The broken flip-flops on her feet and the fuzzy cat on her shoulder.
The smattering of cheap tattoos on her skin.
“Ghost talker,” she corrected, cheerfully. “Not exorcist.”
His scowl deepened. “Even worse! We pay our dues, we pay them on time, and Cobra Lily sends some … middle-aged shopkeeper? What are you going to do, gossip it to death?”
Bao chose that moment to open those red, red eyes.
There was an intake of breath from both men, the shared recognition of a ghost cat. Maogui were no laughing matter.
For the first time, Rat Tattoo seemed to notice the branching lightning scar that ran from Mercy’s shoulder to her wrist, and his forehead creased in uneasy alarm. His hand drifted to the watermelon chopper that hung from his belt.
“Don’t you dare draw that knife! And I am here for what I can do, not for how I look,” Mercy said sharply. Middle-aged shopkeeper, indeed! Young people had no respect these days. “Do you want my help, or not? Hungry Ghost Festival is just around the corner.”
The men exchanged glances, clearly absorbing her warning.
Ghosts were already a pain at the best of times, but during Ghost Month—and on the nights surrounding the festival in particular—they could be especially dangerous.
The veil to the underworld was thinnest, and the dead at their strongest, on those inauspicious days.
“Fine, but you’d better be competent, little auntie,” Rat Tattoo said, releasing his chopper grudgingly.
He had a strong Mandarin accent, although his Cantonese was very good.
“The old lady died a few days ago. She won’t go away, nor will she let anyone inside for long, and she is violent if disturbed.
That’s why we asked Cobra Lily for an exorcist.”
Mercy kept her face still and neutral. Almost everyone who died in the Walled City returned as a ghost, these days. Nothing unusual there; this city was a pit trap for spirits, its energy saturated with years of violence.
But those who died peacefully did not usually linger very long. Even those who died brutally could often be placated by offerings or apologies. Either these men were missing information, or they were hoarding facts.
“How did you know her?” she said. “Are you just neighbors?”
Unease flashed across Rat Tattoo’s face. “She was Ng Chungpo’s grandmother.” He gestured at his bracelet-wearing friend. “He lives here, next to her.”
Chungpo remained silent and drummed his fingers on the tabletop. For someone who had recently lost a grandmother, he didn’t seem very upset. Bored, even.
“I see,” Mercy said, when it became clear the bereaved man had no interest in replying. “How long has she been a concern? Was it you who chained everything shut?”
Her gaze kept straying to Chungpo’s bracelets; they did not seem like the kind of thing a streetwise young man would wear in these parts. She could imagine them having belonged to his dead grandmother, though.

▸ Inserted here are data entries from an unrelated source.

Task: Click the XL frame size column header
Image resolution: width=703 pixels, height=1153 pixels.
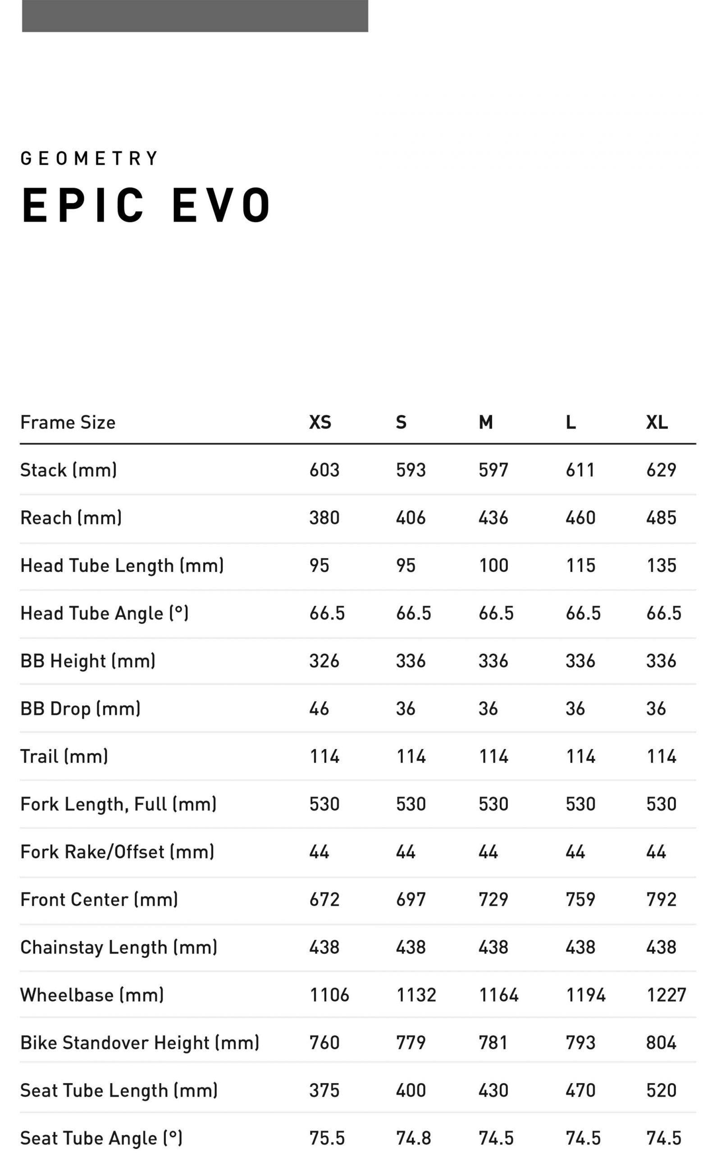Action: pos(657,423)
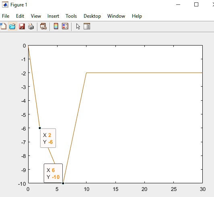
Task: Open the Window menu
Action: [x=116, y=16]
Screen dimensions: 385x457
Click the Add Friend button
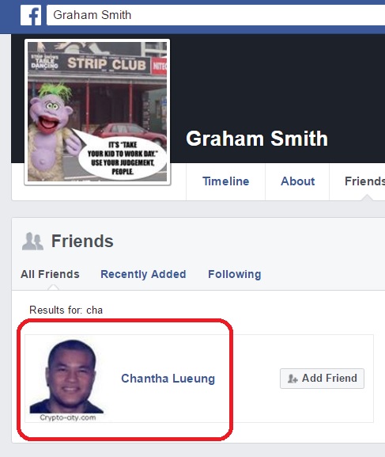[322, 379]
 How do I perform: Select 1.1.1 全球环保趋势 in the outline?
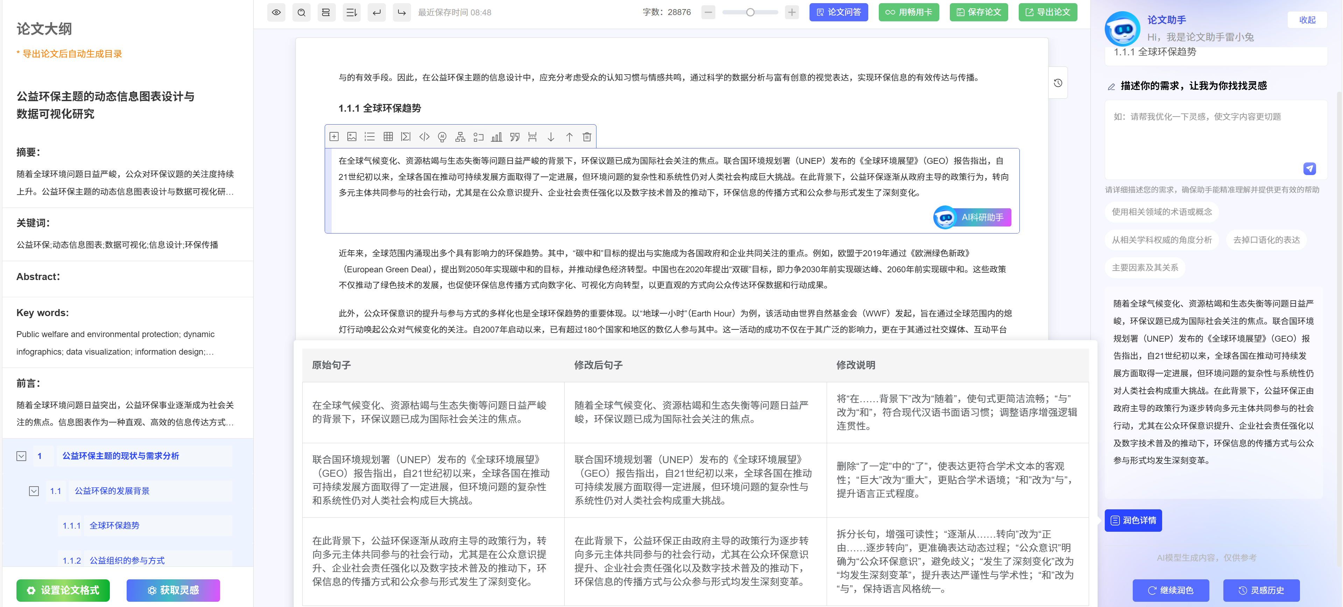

“Few days.” Chungpo spoke at last, picking sullenly at his lip. “She keeps crying and ranting. Won’t talk to anyone. We only boarded up the door because we were afraid.”
Rat Tattoo leaned forward. “Will you banish her?”

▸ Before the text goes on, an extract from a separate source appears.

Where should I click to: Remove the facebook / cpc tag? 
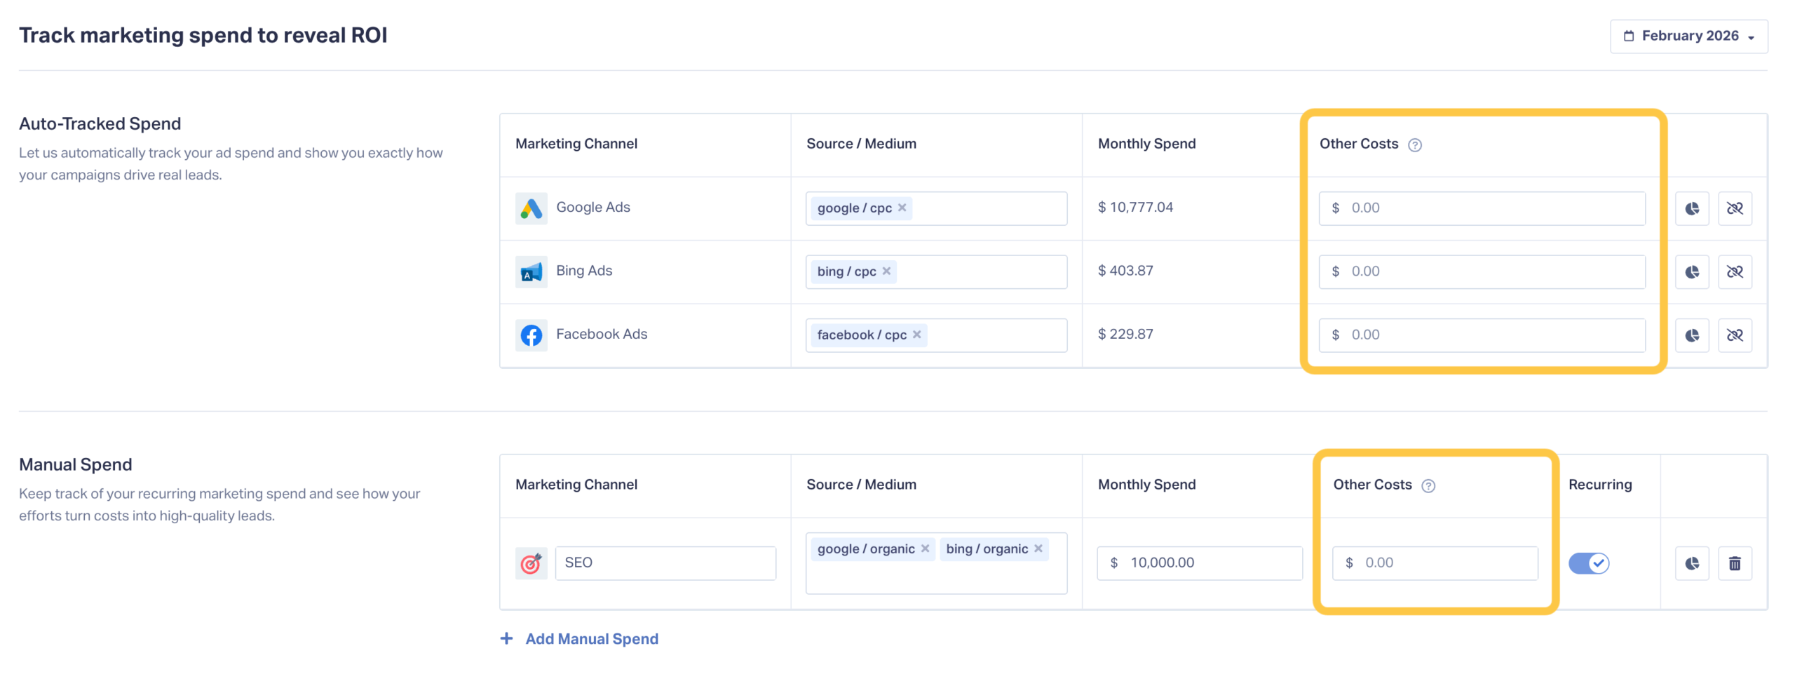916,335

“I will certainly speak to her,” Mercy said, carefully. “Can you let me into her place?”
Five minutes later, they stood crowded around as Chungpo jammed a key forcefully into the lock. Loose chain links slithered to the ground in a messy coil.
“Now what?” Rat Tattoo ran his thumb repeatedly over tobacco-stained teeth. “Do we stay here, or—”
“No. Come with me.” Mercy pressed a hand to the peeling wood and gently nudged it open, stepping inside.
With a mutter of swearing, the two young men edged reluctantly after her. A waft of cooler air rolled over them, pleasant relief from the sticky heat outside. Bao leaped down from her shoulder to stand next to her, tail lashing.